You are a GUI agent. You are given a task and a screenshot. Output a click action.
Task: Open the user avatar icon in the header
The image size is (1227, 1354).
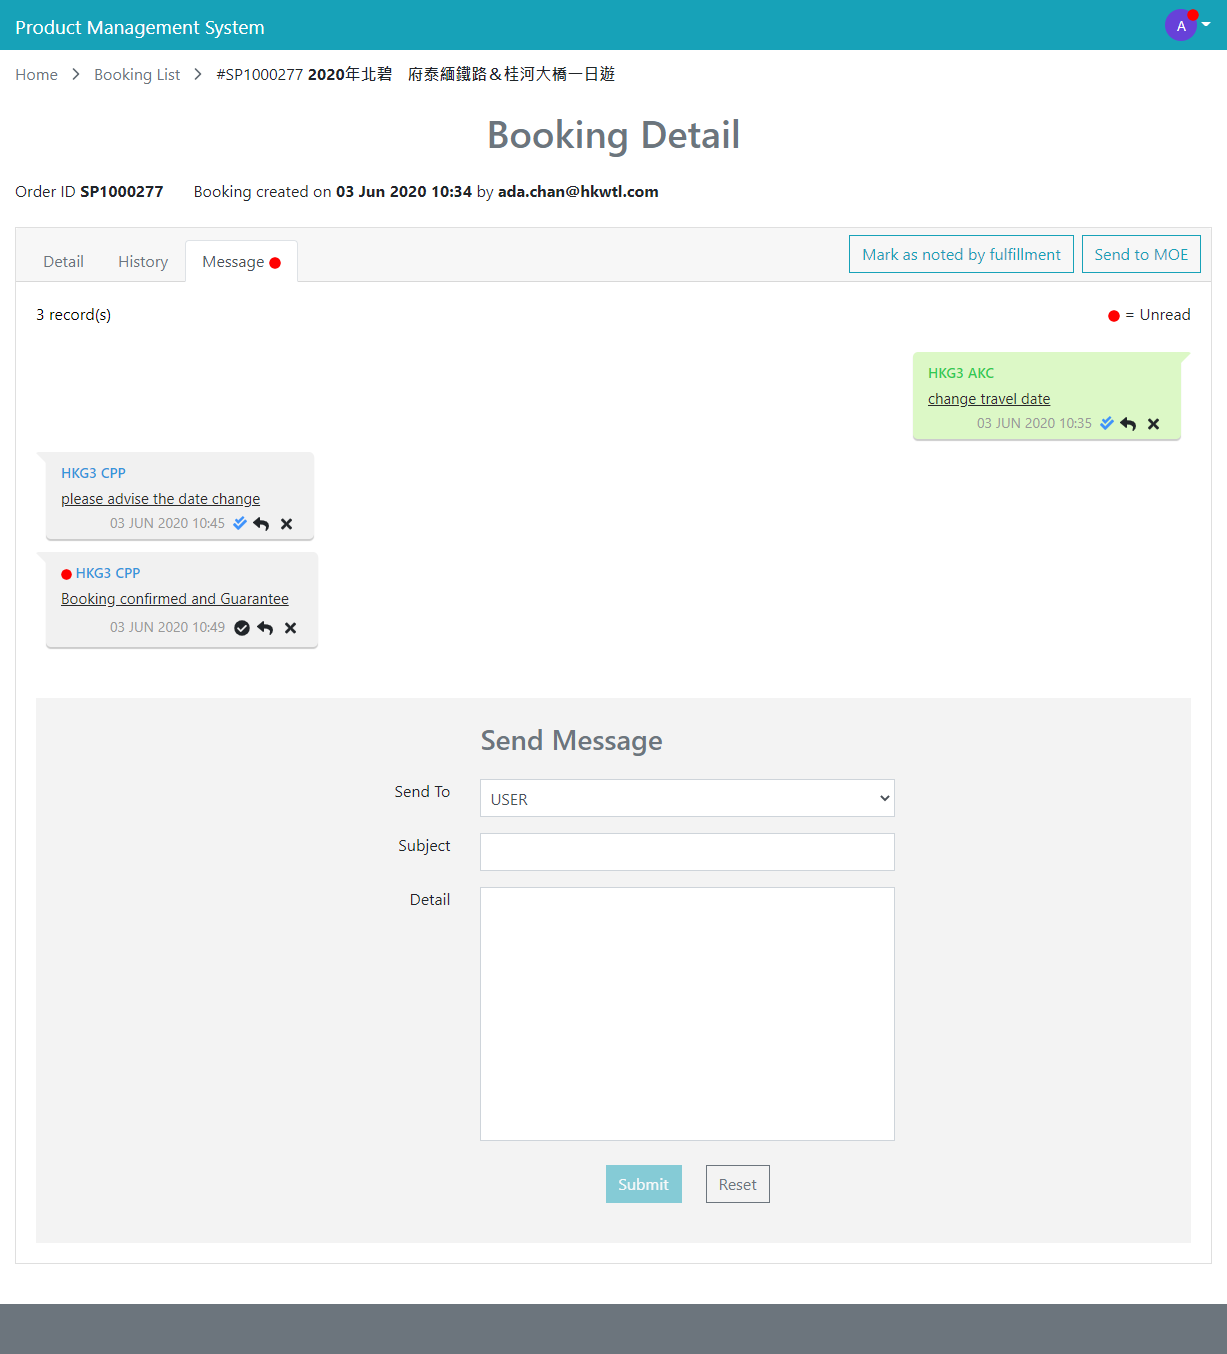click(1181, 25)
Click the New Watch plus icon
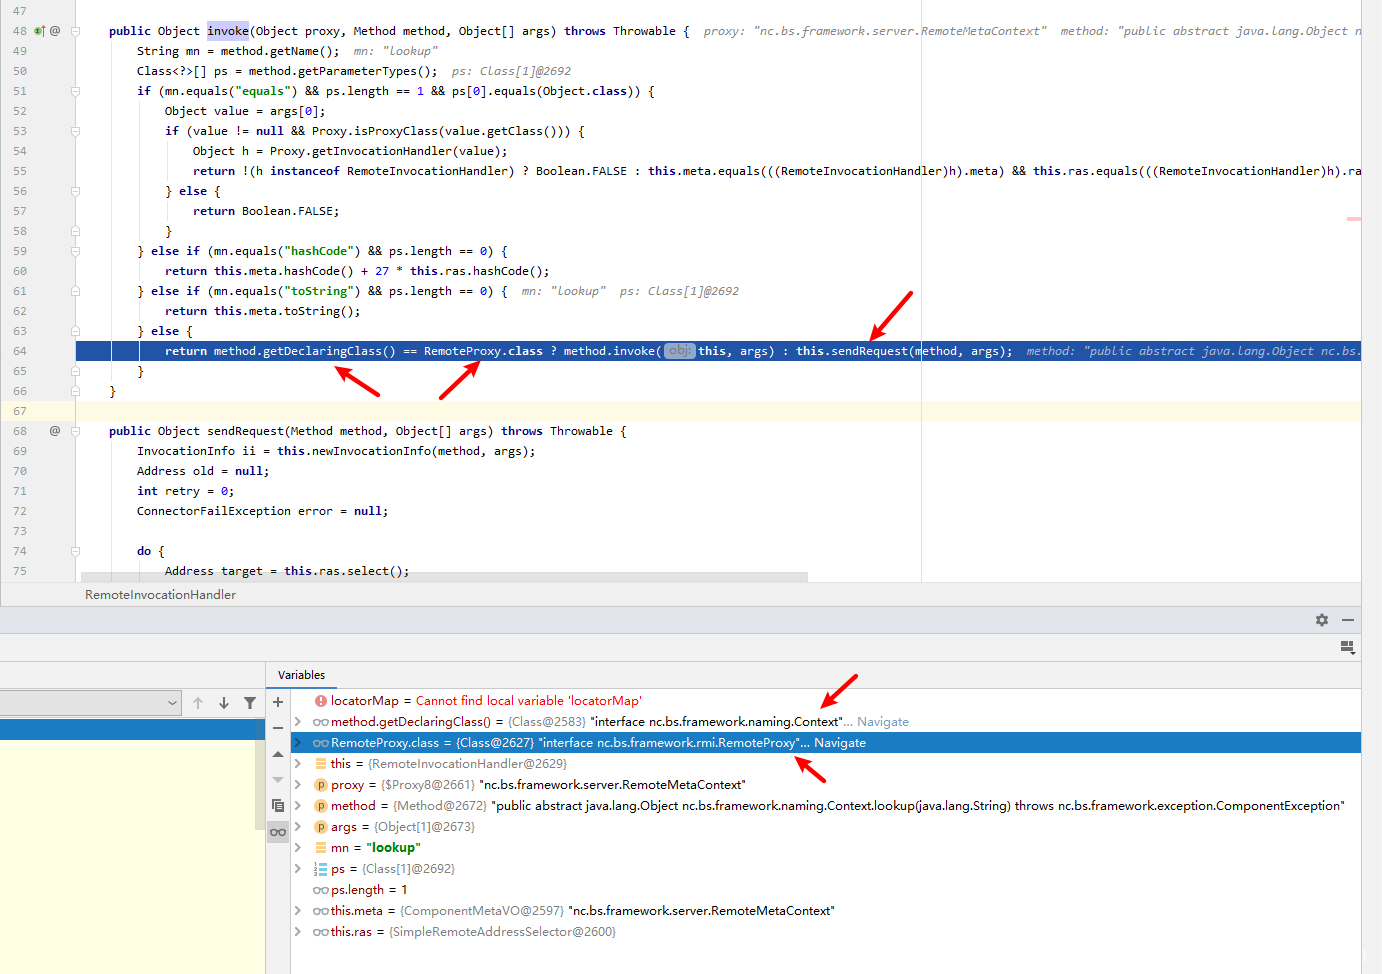This screenshot has width=1382, height=974. (x=278, y=702)
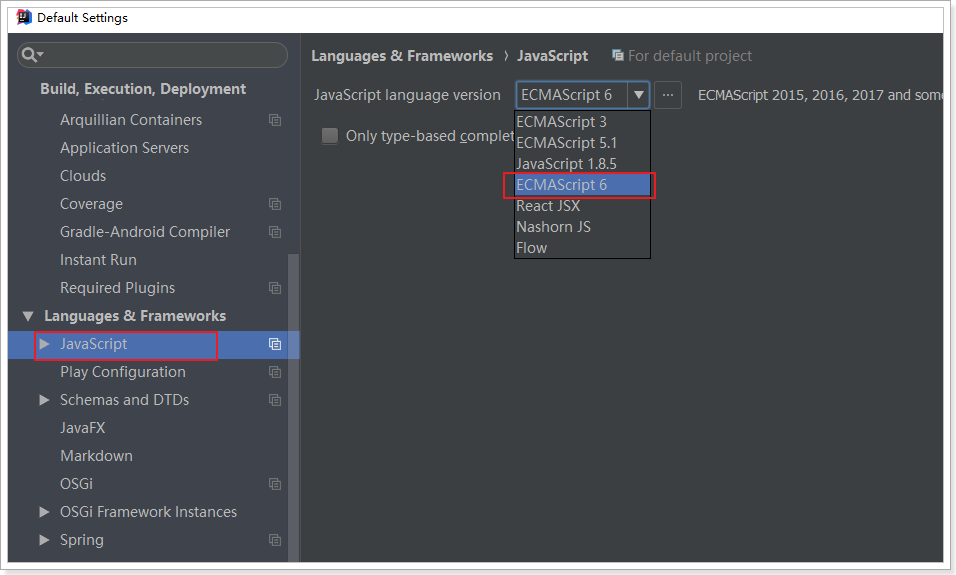Click the search magnifier icon in settings
This screenshot has width=956, height=575.
31,55
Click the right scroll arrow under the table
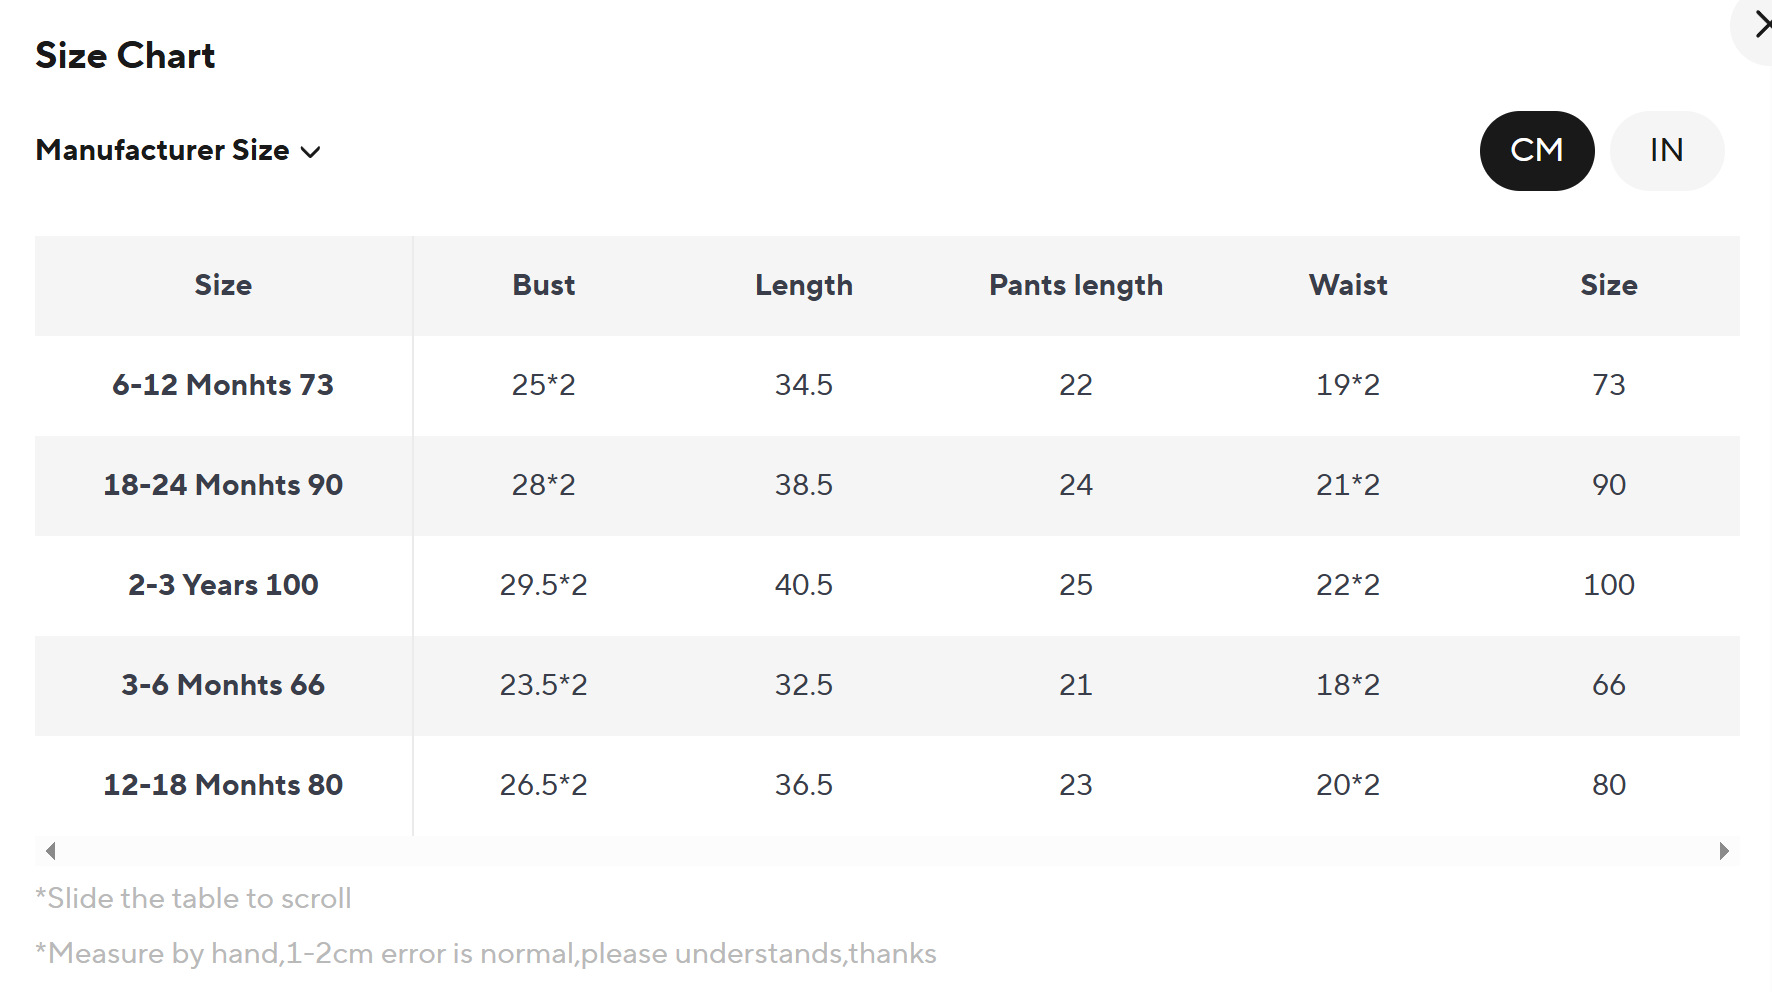Viewport: 1772px width, 992px height. [1724, 851]
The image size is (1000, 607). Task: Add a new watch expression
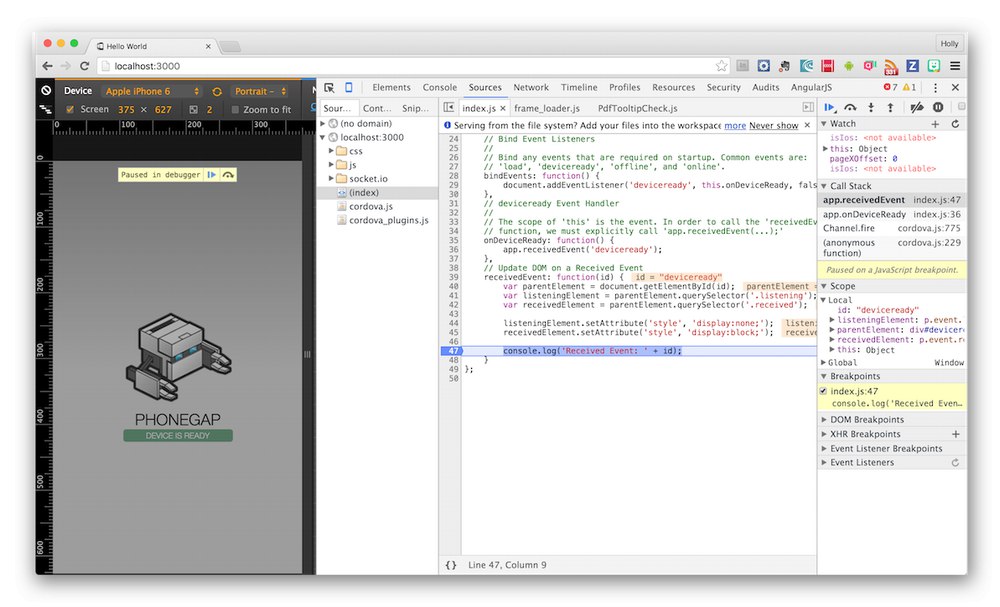pyautogui.click(x=936, y=124)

What you are asked to do:
Please set down every record above exactly as it appears, leaving out the pictures.

Answer to the problem:
You are a GUI agent. You are given a task and a screenshot. Output a click action.
Task: Open the user avatar icon in the header
The image size is (1227, 1354).
click(1181, 25)
Click the New Watch plus icon
This screenshot has width=1382, height=974. (x=278, y=702)
Click the search magnifier icon in settings
This screenshot has width=956, height=575.
31,55
Click the right scroll arrow under the table
Viewport: 1772px width, 992px height. [1724, 851]
The image size is (1000, 607). Task: Add a new watch expression
pyautogui.click(x=936, y=124)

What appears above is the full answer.